The elegant snowberry
The snowberry is one of the more durable features of the park landscape in this country. Many times over the years, I’ve found myself poking about in some distant corner of a relict landscape garden, generally on a cold February morning when such places can be ‘read’ with a knowing eye. There are usually plenty of big old trees surviving from the original layout, but very little of the shrubby understorey has made it through the long years of neglect.
One sure friend in these circumstances, however, is the snowberry, quite undisturbed where all around it had succumbed to a lack of attention years before. It has, on more than one occasion, been virtually the only evidence on the ground of the location of an ancestral shrubbery, patiently awaiting the arrival of Prince Charming, only to be confronted with me.
This durability is one of the many reassuring features of the snowberry. It quietly carries on with its business and is unconcerned whether the ground around it is neatly hoed or left to its own devices. It grows in dry ground, wet ground, stony ground, open sunshine or deep shade with equanimity. Its thin-textured, curiously papery leaves are either rounded ovals or a little lobed at the base and grow in opposite pairs on stiffly twiggy shoots that rise to chest height. They fall in the winter.
The inconspicuous bell-shaped flowers, white with a tinge of pink, like a poor man’s raspberry ripple, are borne in little groups over the summer months and gradually metamorphose, mainly through the good offices of moths, into the fruits that give the plant its common name.
These fruits are the very thing that catch the eye of walkers, like myself, in old parkland. They’re formed into clusters of white marbles at the shoot tips, visible from a long way off. Their persistence through the winter is something of a wonder, but all this really tells us is that no creature is particularly interested in eating them. In a hard winter, they will eventually go, taken by the pheasants for which the bush is often used as game cover, but this reluctance suggests they’re the last resort of the very hungry. It also suggests to the onlooker that the snowberry isn’t a native of this country.
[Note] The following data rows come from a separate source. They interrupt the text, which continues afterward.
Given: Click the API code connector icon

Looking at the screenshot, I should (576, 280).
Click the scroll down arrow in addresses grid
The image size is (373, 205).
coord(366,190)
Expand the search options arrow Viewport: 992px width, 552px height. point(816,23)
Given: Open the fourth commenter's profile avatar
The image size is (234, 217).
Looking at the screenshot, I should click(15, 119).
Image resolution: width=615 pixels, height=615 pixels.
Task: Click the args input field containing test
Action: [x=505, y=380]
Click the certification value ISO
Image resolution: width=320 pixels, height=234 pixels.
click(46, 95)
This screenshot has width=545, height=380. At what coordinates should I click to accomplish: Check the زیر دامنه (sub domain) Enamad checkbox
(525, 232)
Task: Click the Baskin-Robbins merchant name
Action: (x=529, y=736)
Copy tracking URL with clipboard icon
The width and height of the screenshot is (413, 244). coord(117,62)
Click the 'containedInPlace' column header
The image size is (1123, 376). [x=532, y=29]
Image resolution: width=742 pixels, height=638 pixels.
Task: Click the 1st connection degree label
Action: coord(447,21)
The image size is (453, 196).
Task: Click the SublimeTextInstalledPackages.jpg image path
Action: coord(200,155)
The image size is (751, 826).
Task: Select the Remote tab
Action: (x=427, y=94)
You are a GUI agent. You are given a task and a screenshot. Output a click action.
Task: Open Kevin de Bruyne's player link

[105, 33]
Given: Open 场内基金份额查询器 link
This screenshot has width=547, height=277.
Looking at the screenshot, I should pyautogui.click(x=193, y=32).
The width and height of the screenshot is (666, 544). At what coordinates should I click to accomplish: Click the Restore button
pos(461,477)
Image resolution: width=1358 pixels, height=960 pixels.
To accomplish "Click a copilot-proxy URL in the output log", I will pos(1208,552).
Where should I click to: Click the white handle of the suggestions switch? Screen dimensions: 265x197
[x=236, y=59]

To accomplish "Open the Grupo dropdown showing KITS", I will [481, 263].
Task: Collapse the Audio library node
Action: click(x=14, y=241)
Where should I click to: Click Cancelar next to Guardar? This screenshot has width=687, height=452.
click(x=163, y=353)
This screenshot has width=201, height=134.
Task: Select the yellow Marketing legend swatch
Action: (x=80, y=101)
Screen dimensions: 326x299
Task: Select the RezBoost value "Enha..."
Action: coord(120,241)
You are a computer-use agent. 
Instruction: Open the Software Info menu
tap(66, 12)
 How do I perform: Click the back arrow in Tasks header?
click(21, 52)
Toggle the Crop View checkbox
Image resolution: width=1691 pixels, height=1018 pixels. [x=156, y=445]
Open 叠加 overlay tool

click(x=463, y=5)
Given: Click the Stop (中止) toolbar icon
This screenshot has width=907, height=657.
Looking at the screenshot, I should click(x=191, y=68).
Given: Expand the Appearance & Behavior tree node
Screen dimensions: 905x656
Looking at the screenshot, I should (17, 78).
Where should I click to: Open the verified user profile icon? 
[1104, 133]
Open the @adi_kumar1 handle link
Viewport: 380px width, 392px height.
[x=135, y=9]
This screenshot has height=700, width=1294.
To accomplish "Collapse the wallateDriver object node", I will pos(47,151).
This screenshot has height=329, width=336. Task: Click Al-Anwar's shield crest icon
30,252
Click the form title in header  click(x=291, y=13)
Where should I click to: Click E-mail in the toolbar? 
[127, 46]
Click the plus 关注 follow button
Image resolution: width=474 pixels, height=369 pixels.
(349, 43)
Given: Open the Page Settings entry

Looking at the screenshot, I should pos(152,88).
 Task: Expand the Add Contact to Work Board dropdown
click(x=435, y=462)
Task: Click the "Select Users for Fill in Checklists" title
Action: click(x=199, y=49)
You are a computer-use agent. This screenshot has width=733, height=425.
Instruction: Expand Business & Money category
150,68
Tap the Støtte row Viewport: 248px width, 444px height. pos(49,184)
Our shrub, in fact, comes from the USA, especially in the woods of the north-west, where it spreads over into Canada. Even there, it took a long time for settlers of European extraction to pay any attention to it, until it finally made it into the botanists’ notebooks at the beginning of the 19th century. During the surveying expedition led by Lewis and Clark to map and claim the vast territory of the Louisiana Purchase, Capt Meriwether Lewis managed, among all his other tasks, to record and describe our bush.
He supplied a specimen to no less a figure than Thomas Jefferson, who, forwarding a rooted sucker to a friend, described it thus: ‘A very handsome little shrub of the size of a currant bush. Its beauty consists in a great production of berries through the winter, after the leaves have fallen… we call it the snowberry bush.’
After one or two tentative name changes, it eventually settled into the genus Symphoricarpos. The first specimens seem to have arrived in Britain in 1817. The method of propagation remains unchanged.
There are now several species of Symphoricarpos known to science. They’re rather closely related, so that authorities differ from time to time as to which one is which, but our main fellow under discussion here is S. albus. The world has broadly been content to translate the common name of snowberry into its many languages, but one or two variants have surfaced here and there.
The waxberry is certainly descriptive, but the corpseberry conveys an unreasonably deathly connotation, although eating the berries will, I believe, make you feel extremely uncomfortable before the stomach pump is introduced. Some Americans call it the altogether more cheerful-sounding ice apple. I hope their children don’t get the wrong idea. In a similar vein, some folk in the West Country call it ‘lardy balls’ in a pleasantly impertinent manner. If you know of other terms, we await your correspondence.
For those bored with white, there is always another species, Symphoricarpos orbiculatus, commonly known as the coralberry for its pink fruits. Then again, a century ago, an enterprising French nurseryman crossed two species to create the lumberingly named Symphoricarpos x chenaultii, with small, purplish-red berries to add variety to the garden scene.
The purist will, however, continue to rely on the candid virtues of the snowberry. Its sterling reliability, non-intrusive nature (at least, over here) and, above all, its apparently limitless lifespan will always attract a smile and a nod from the winter gardener.